### Work to complete
Reproduce every one of the entries below word for word, line by line, in the order given.

┌────────

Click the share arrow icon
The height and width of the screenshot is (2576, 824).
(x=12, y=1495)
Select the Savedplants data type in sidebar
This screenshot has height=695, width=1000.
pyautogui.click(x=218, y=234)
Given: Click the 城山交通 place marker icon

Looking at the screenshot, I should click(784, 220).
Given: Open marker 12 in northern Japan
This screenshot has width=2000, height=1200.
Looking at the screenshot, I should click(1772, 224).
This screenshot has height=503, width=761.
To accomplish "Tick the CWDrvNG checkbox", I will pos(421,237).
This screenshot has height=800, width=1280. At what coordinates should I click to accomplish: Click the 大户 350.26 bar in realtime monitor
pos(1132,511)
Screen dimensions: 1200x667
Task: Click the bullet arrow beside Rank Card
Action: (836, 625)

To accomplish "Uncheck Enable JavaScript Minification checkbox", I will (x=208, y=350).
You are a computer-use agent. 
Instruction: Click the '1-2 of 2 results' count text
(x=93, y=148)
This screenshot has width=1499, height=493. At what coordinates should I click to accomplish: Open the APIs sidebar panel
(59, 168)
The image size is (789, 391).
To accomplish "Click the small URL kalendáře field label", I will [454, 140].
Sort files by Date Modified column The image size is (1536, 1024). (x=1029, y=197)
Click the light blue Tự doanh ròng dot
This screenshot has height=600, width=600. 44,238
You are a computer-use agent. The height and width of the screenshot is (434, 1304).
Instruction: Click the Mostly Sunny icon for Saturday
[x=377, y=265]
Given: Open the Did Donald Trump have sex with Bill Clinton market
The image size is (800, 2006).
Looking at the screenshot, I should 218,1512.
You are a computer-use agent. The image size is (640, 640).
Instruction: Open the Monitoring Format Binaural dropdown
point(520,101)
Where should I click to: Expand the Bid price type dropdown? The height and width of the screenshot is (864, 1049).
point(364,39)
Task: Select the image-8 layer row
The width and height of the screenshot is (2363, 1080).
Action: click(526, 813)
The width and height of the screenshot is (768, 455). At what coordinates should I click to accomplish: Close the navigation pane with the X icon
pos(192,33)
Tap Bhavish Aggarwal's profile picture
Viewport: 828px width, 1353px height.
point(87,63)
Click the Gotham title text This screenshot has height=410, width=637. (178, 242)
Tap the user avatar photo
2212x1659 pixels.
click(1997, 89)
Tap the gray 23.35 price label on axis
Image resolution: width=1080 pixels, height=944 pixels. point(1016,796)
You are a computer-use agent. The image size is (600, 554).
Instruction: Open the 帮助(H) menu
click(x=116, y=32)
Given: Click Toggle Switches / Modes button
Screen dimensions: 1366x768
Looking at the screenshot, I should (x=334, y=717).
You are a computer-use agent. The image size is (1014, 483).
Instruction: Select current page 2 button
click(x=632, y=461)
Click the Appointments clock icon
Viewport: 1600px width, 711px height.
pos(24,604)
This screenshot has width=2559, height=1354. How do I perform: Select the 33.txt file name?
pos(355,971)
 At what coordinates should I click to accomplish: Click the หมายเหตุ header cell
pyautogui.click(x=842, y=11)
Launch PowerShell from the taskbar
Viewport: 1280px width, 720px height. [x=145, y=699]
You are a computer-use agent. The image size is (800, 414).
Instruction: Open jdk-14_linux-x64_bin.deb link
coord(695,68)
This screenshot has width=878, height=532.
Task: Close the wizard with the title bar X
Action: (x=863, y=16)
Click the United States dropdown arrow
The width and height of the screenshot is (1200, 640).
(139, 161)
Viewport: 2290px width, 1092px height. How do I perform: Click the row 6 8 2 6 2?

└────────

### Result of the exercise
Click the share arrow icon
The height and width of the screenshot is (2576, 824).
(x=12, y=1495)
Select the Savedplants data type in sidebar
This screenshot has height=695, width=1000.
pyautogui.click(x=218, y=234)
Given: Click the 城山交通 place marker icon

Looking at the screenshot, I should click(784, 220).
Given: Open marker 12 in northern Japan
This screenshot has width=2000, height=1200.
Looking at the screenshot, I should click(1772, 224).
This screenshot has height=503, width=761.
To accomplish "Tick the CWDrvNG checkbox", I will pos(421,237).
This screenshot has height=800, width=1280. At what coordinates should I click to accomplish: Click the 大户 350.26 bar in realtime monitor
pos(1132,511)
Screen dimensions: 1200x667
Task: Click the bullet arrow beside Rank Card
Action: (836, 625)

To accomplish "Uncheck Enable JavaScript Minification checkbox", I will (x=208, y=350).
You are a computer-use agent. 
Instruction: Click the '1-2 of 2 results' count text
(x=93, y=148)
This screenshot has width=1499, height=493. At what coordinates should I click to accomplish: Open the APIs sidebar panel
(59, 168)
The image size is (789, 391).
To accomplish "Click the small URL kalendáře field label", I will [454, 140].
Sort files by Date Modified column The image size is (1536, 1024). (x=1029, y=197)
Click the light blue Tự doanh ròng dot
This screenshot has height=600, width=600. 44,238
You are a computer-use agent. The height and width of the screenshot is (434, 1304).
Instruction: Click the Mostly Sunny icon for Saturday
[x=377, y=265]
Given: Open the Did Donald Trump have sex with Bill Clinton market
The image size is (800, 2006).
Looking at the screenshot, I should 218,1512.
You are a computer-use agent. The image size is (640, 640).
Instruction: Open the Monitoring Format Binaural dropdown
point(520,101)
Where should I click to: Expand the Bid price type dropdown? The height and width of the screenshot is (864, 1049).
point(364,39)
Task: Select the image-8 layer row
The width and height of the screenshot is (2363, 1080).
Action: click(526, 813)
The width and height of the screenshot is (768, 455). At what coordinates should I click to accomplish: Close the navigation pane with the X icon
pos(192,33)
Tap Bhavish Aggarwal's profile picture
Viewport: 828px width, 1353px height.
point(87,63)
Click the Gotham title text This screenshot has height=410, width=637. (178, 242)
Tap the user avatar photo
2212x1659 pixels.
click(1997, 89)
Tap the gray 23.35 price label on axis
Image resolution: width=1080 pixels, height=944 pixels. point(1016,796)
You are a computer-use agent. The image size is (600, 554).
Instruction: Open the 帮助(H) menu
click(x=116, y=32)
Given: Click Toggle Switches / Modes button
Screen dimensions: 1366x768
Looking at the screenshot, I should (x=334, y=717).
You are a computer-use agent. The image size is (1014, 483).
Instruction: Select current page 2 button
click(x=632, y=461)
Click the Appointments clock icon
Viewport: 1600px width, 711px height.
pos(24,604)
This screenshot has width=2559, height=1354. How do I perform: Select the 33.txt file name?
pos(355,971)
 At what coordinates should I click to accomplish: Click the หมายเหตุ header cell
pyautogui.click(x=842, y=11)
Launch PowerShell from the taskbar
Viewport: 1280px width, 720px height. [x=145, y=699]
You are a computer-use agent. The image size is (800, 414).
Instruction: Open jdk-14_linux-x64_bin.deb link
coord(695,68)
This screenshot has width=878, height=532.
Task: Close the wizard with the title bar X
Action: (x=863, y=16)
Click the United States dropdown arrow
The width and height of the screenshot is (1200, 640).
(139, 161)
Viewport: 2290px width, 1092px height. How do I perform: Click the row 6 8 2 6 2?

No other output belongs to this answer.